### Text provided
--- Start ---

All the changes to the AST structure are already described on this wiki page in the category "Done".

There's one change that was not in the preview version you've already seen: the parameters of lambda expressions are now their own node, which removes inconsistencies between the case when there's a single VariableDeclaratorId and the case where there's a full FormalParameter.

Temporary measures

I didn't fix any tests of rules, I just kept them compilable, which sometimes involved shamelessly commenting out some code
The only tests I made sure did pass are the kotlin tests of the ast package
Nodes that are not pushed anymore by the parser are not removed, just deprecated (for the rules to compile).
They're not on the visitor interface anymore but there are some deprecated methods on the adapter and AbstractJavaRule to keep implementors compilable

PrimaryExpression

JavaCC doesn't support left-recursion, so the left recursive nodes are built by manipulating the jjtree stack.

--- End ---

### Exercises
- 1) In the passage on the AST changes, which tests did the author make sure would pass?
- 2) From the passage on the AST changes, extract the stretch from "Temporary measures" through "rules to compile).", reproduced word for word.

### Data supplied
--- Start ---

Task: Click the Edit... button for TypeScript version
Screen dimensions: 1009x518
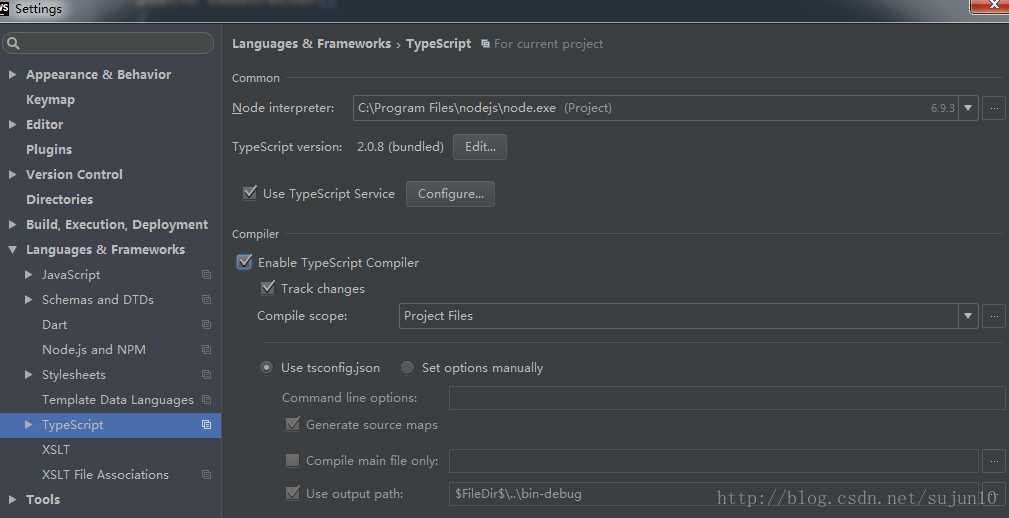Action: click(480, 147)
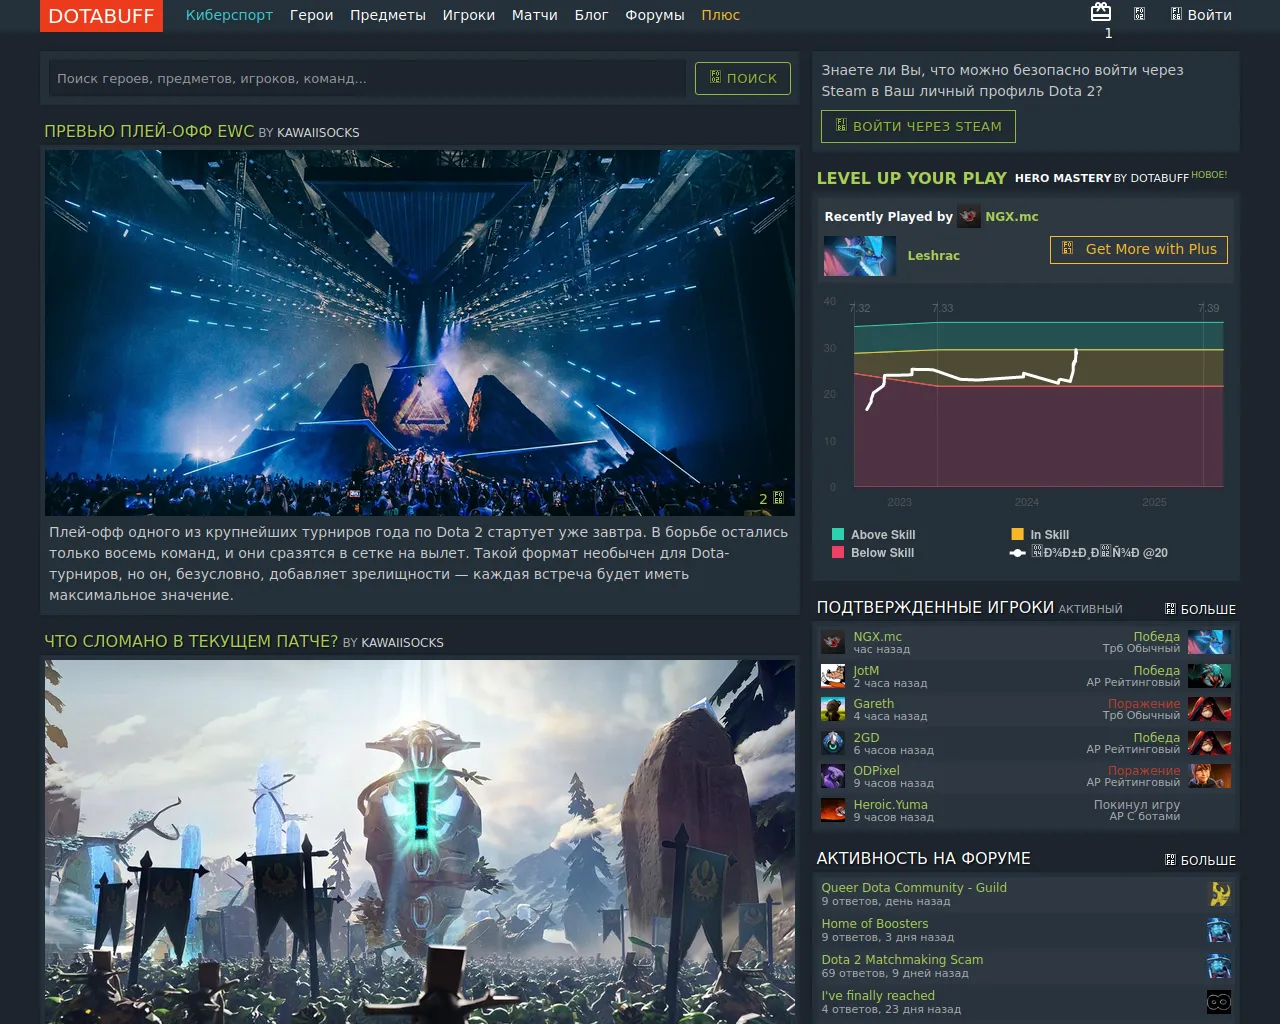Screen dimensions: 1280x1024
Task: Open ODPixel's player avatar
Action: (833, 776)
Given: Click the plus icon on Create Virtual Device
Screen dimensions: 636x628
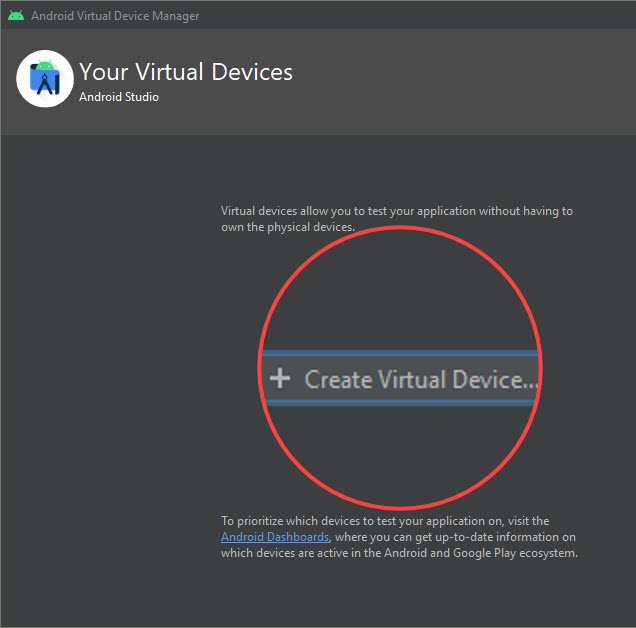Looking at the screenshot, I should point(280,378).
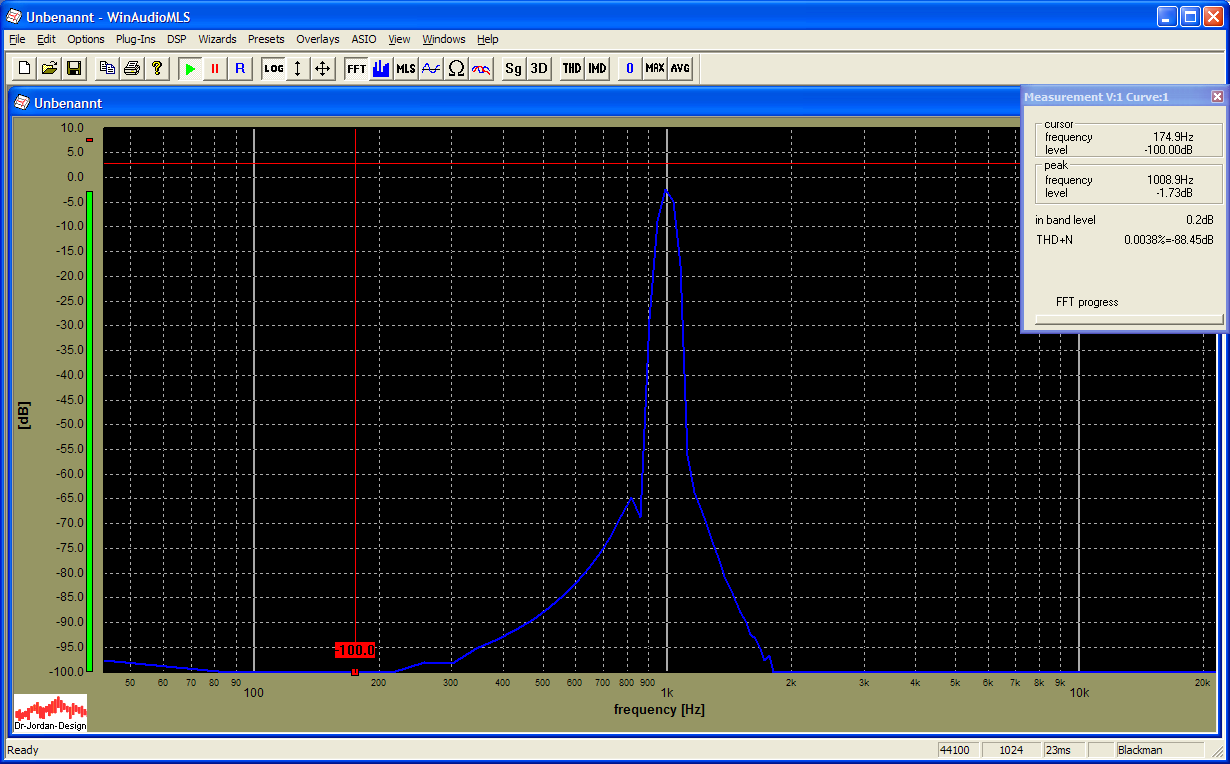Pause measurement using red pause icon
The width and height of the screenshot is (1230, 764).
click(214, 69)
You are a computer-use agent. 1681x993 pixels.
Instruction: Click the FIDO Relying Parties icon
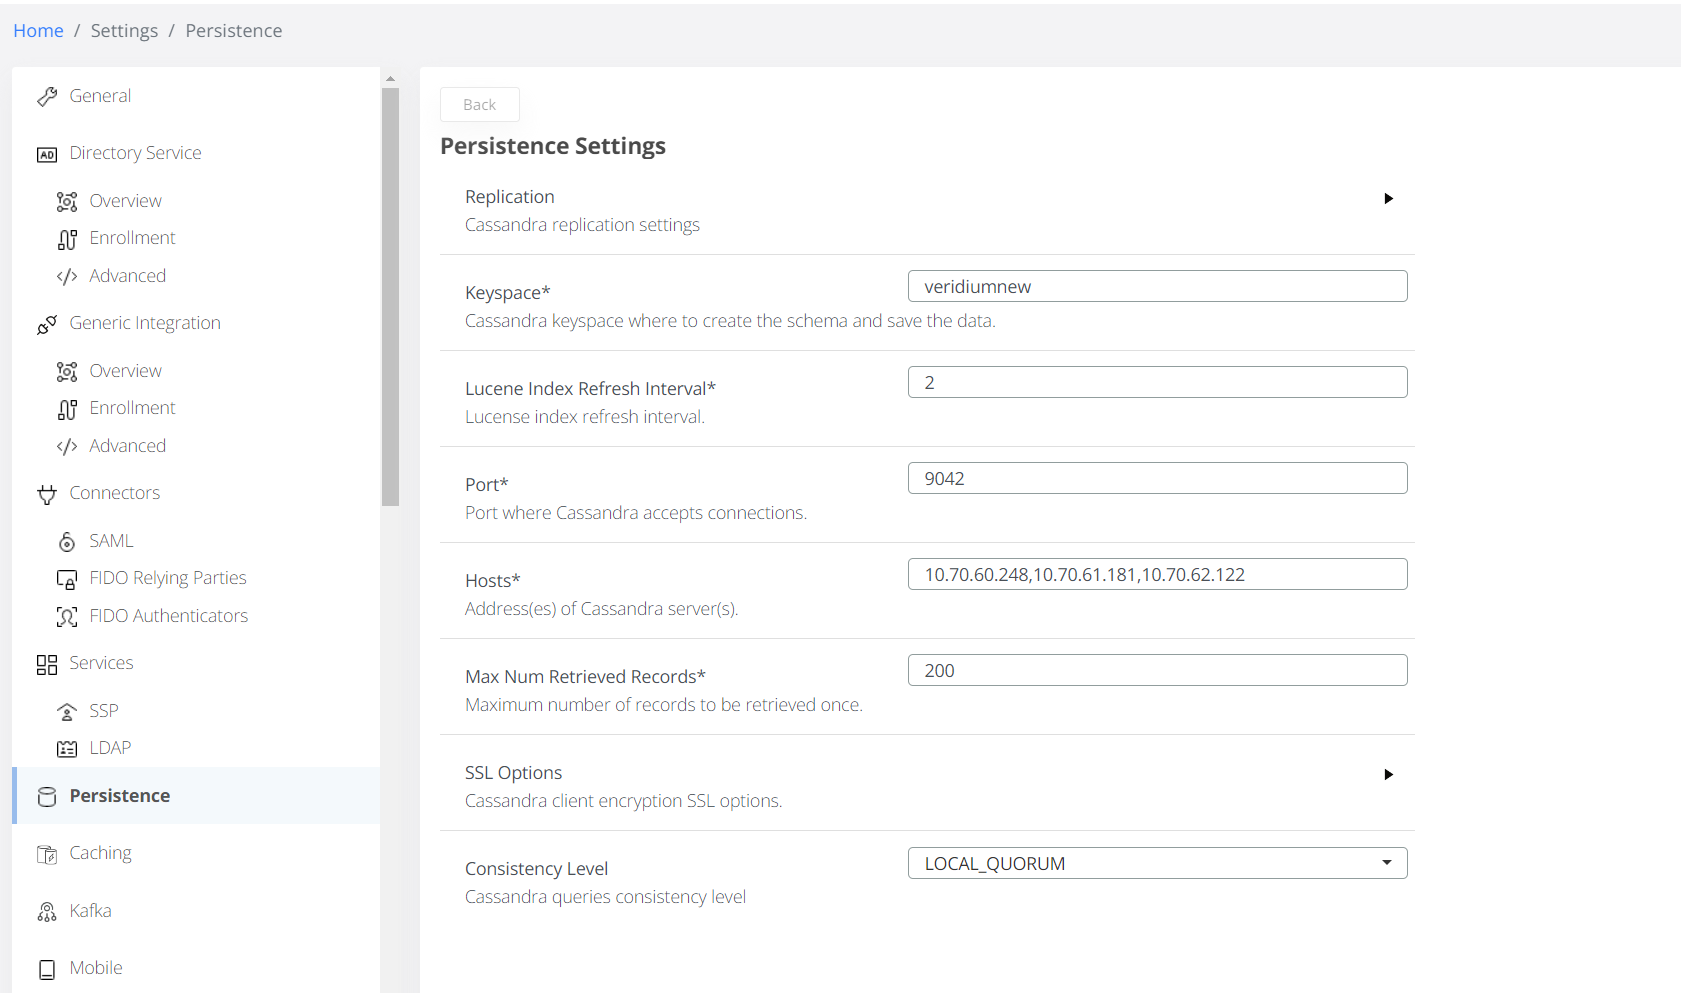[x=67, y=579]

--- End ---

### Responses for each task
- 1) The Kotlin tests of the ast package.

- 2)
Temporary measures

I didn't fix any tests of rules, I just kept them compilable, which sometimes involved shamelessly commenting out some code
The only tests I made sure did pass are the kotlin tests of the ast package
Nodes that are not pushed anymore by the parser are not removed, just deprecated (for the rules to compile).